The Oxford Martin Programme on

Computational Cosmology

The Programme on Computational Cosmology was established with funding from the Oxford Martin School in 2010 and the grant from the School ended in 2015. Although the programme no longer receives funding from the Oxford Martin School, Zooniverse continues to operate and is now the world’s largest and most popular platform for people-powered research.

We address how data from enormous experiments can be processed, and look at ways of extending to other disciplines methods that are developing in astrophysics and cosmology.
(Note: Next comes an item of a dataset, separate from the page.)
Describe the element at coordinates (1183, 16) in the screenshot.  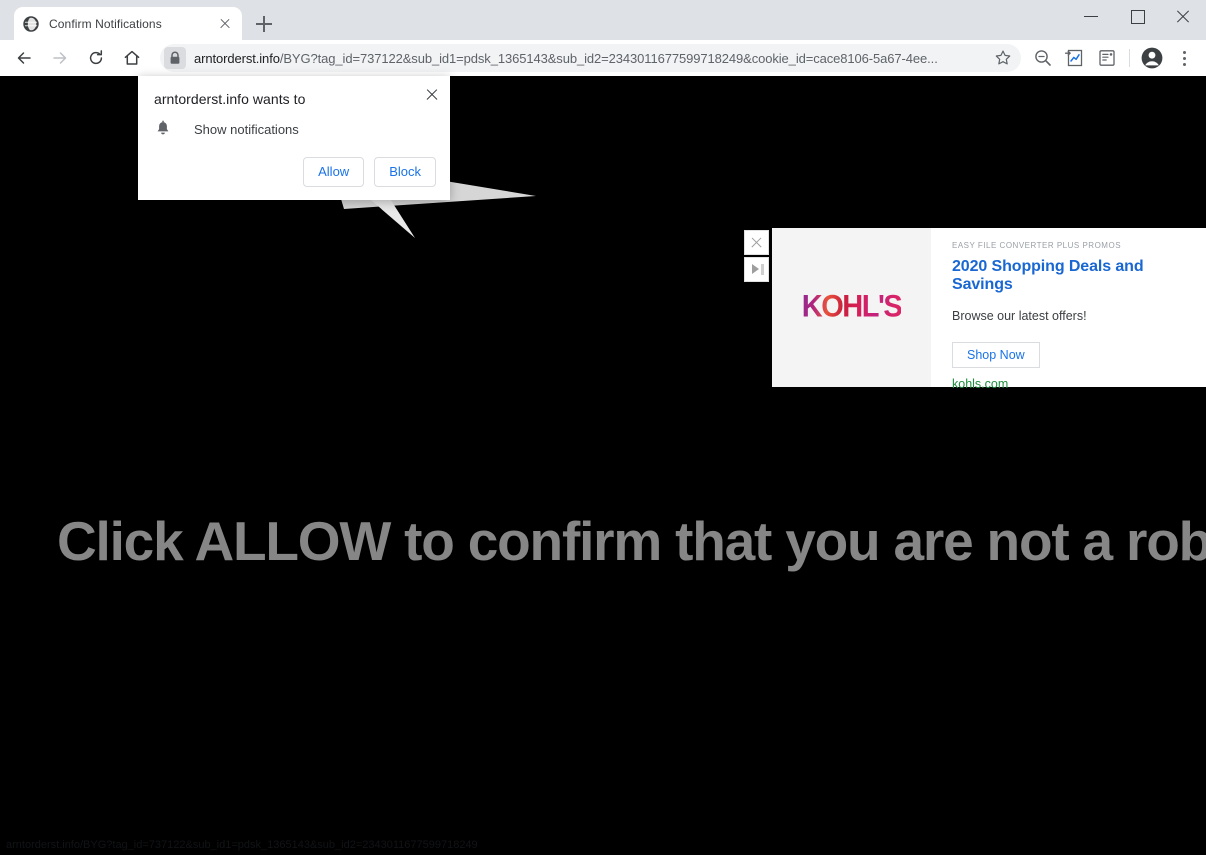
I see `close-window-button` at that location.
For most of scientific history, how fast we added to our knowledge of the universe was limited by the amount of data available. 21st century science is fundamentally different. Advances in technology provide an unprecedented wealth of information to researchers in diverse fields across the sciences.
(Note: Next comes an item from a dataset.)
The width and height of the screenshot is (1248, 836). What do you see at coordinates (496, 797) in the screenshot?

We are a team of astrophysicists who recognise the tools and technologies we are developing to map the skies can be used in many other fields of analysis.
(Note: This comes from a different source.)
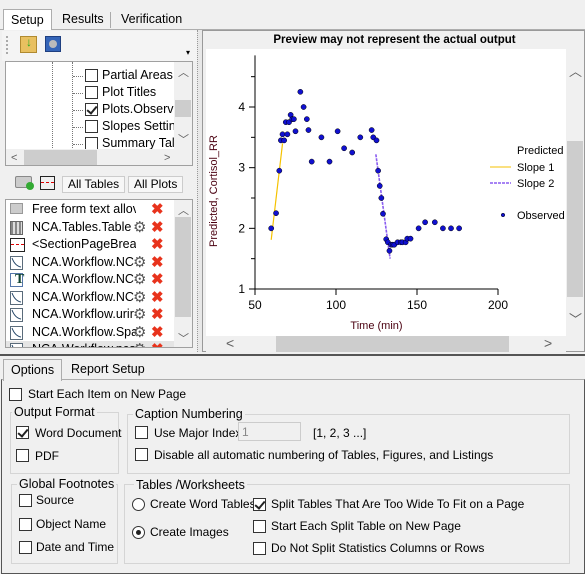 Image resolution: width=585 pixels, height=574 pixels. What do you see at coordinates (138, 532) in the screenshot?
I see `create-images-radio` at bounding box center [138, 532].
Our focus is on enhancing collaboration across disciplines and sharing methodologies that will accelerate progress in fields as diverse as oceanography, climate science and medicine.

Processing Data: we are working on methods required for processing and using data from multi-detector experiments that collect data on long time scales.

Applying tools from modelling the universe: we are developing and using codes that make it possible to model the evolution of a significant piece of the early Universe and still zoom in on the formation of an individual galaxy like the Milky Way. Our experience has allowed us to undertake the largest, detailed, gravitational/hydro-dynamical simulation of the visible Universe.

Citizen Science: our Zooniverse project has pioneered a novel approach to ensure that in processing data, the ability to make serendipitous discoveies and unexpected connections is not lost. It began with Galazy Zoo, where 250,000 volunteers were recruited to analyse data from the Sloan Digial Sky Survey, of one million galaxies, producing classifications more accurate than current state-of-the-art computer models. The volunteers made change chance discoveries of new types of objects like the super-star-forming Pea Galaxies and the unusual Hanny’s Voorwerp.